* Things to do:
A: According to the artist passage, in what year did Gillian Wearing receive the Turner Prize?
B: Repeat the artist passage word for word, from "Wearing was recently" to "Empire in 2019.".

Source passage below:

In this latest series, Wearing uses physical masks, AI, and Photoshop to transform herself into a succession of characters relaying her belief that a self-portrait is a controlled masquerade. Referencing the stars of Classical Hollywood, Wearing described “I wanted the characters to be actors rather than models, so some of the shots feel more performative [...] I wanted the photographs to initially not look like they are me in disguise. We can think of masks as being unnerving. I wanted them to look more human."
Wearing was recently the subject of Gillian Wearing: Wearing Masks, a major retrospective at the Solomon R. Guggenheim Museum, New York (2021–2022). Recent solo exhibitions include Life: Gillian Wearing, Cincinnati Art Museum (2018); Gillian Wearing – Family Stories, The National Gallery of Denmark, Copenhagen (2017); Gillian Wearing and Claude Cahun: Behind the mask, another mask, National Portrait Gallery, London (2017); Gillian Wearing, Institut Valencià d'Art Modern (2015); among others. Wearing was awarded the Turner Prize in 1997, elected a lifetime member of the Royal Academy of Arts in 2007, and appointed an OBE in 2011. She was awarded Commander of the Order of the British Empire in 2019.
Alberta Whittle’s (b. 1980, Bridgetown, Barbados) creative practice is motivated by the desire to manifest self-compassion and collective care as key methods in battling anti-Blackness. Her multi-media practice encompasses drawing, digital collage, film, sculpture, performance, and writing, through which she develops a visual, oral, and textual language that questions accepted Western constructs of history and society. Her public presentations are often choreographed as interactive installations, that speak to the site in which they are being presented and prioritize questions of self-care and compassion, while considering the historic legacies and contemporary expressions of anti-Blackness, colonialism, and migration.

End of Source passage.
Given records below:

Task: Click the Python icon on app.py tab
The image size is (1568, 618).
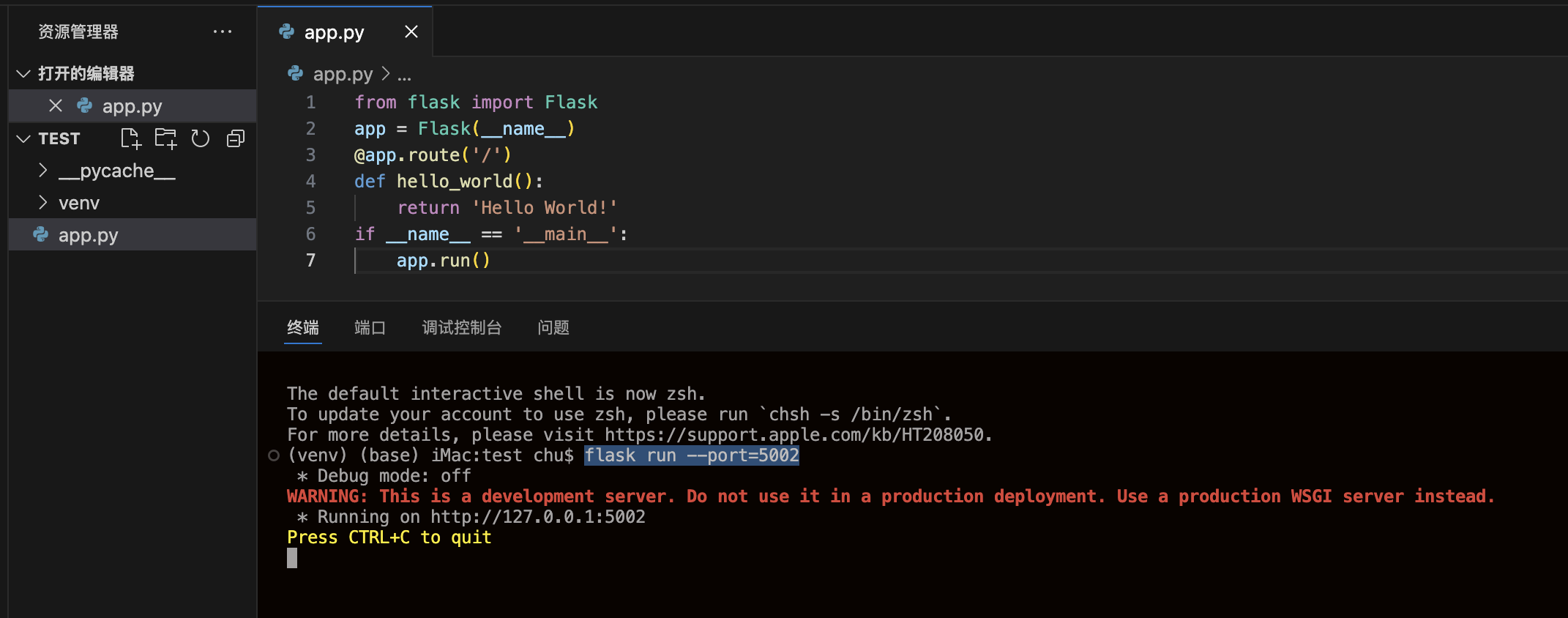Action: pos(287,31)
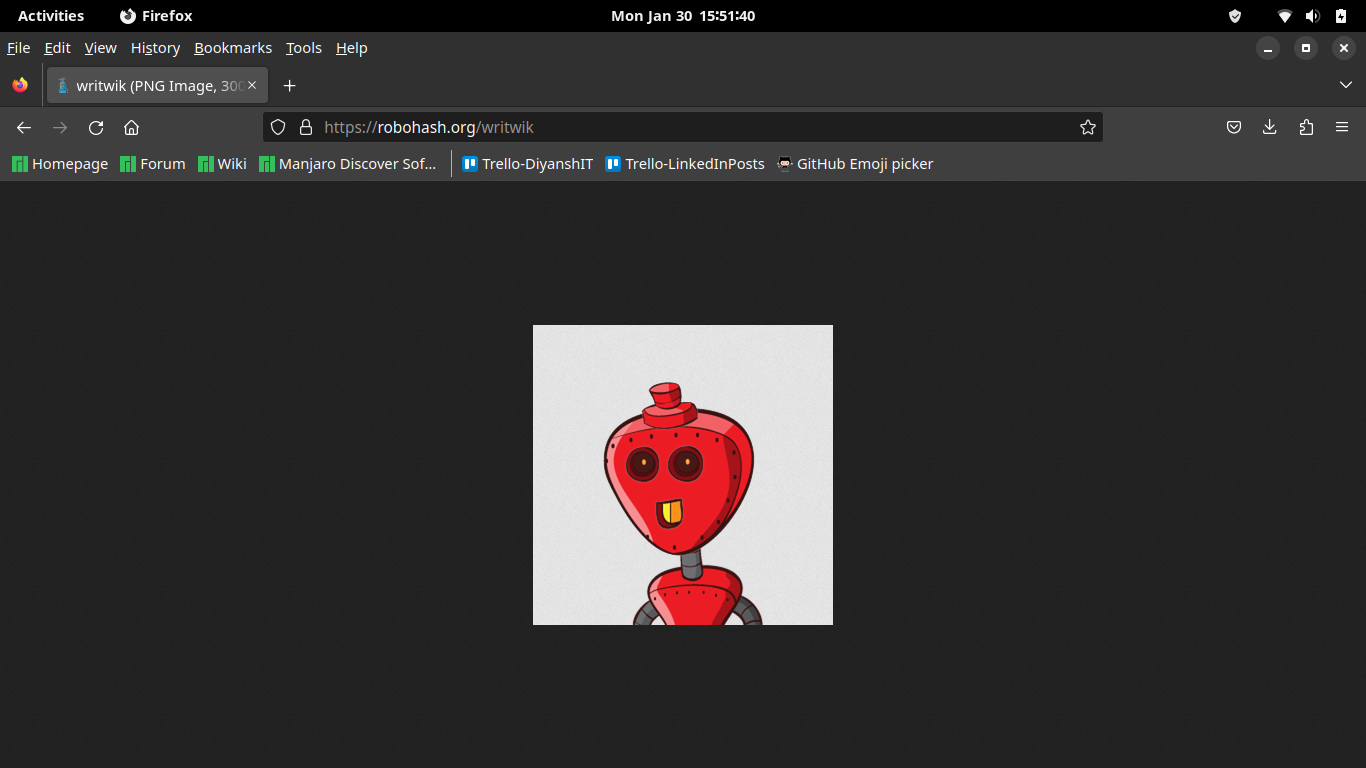The height and width of the screenshot is (768, 1366).
Task: Click the Save to Pocket icon
Action: [1234, 127]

End of Given records.

* Task results:
A: 1997

B:
Wearing was recently the subject of Gillian Wearing: Wearing Masks, a major retrospective at the Solomon R. Guggenheim Museum, New York (2021–2022). Recent solo exhibitions include Life: Gillian Wearing, Cincinnati Art Museum (2018); Gillian Wearing – Family Stories, The National Gallery of Denmark, Copenhagen (2017); Gillian Wearing and Claude Cahun: Behind the mask, another mask, National Portrait Gallery, London (2017); Gillian Wearing, Institut Valencià d'Art Modern (2015); among others. Wearing was awarded the Turner Prize in 1997, elected a lifetime member of the Royal Academy of Arts in 2007, and appointed an OBE in 2011. She was awarded Commander of the Order of the British Empire in 2019.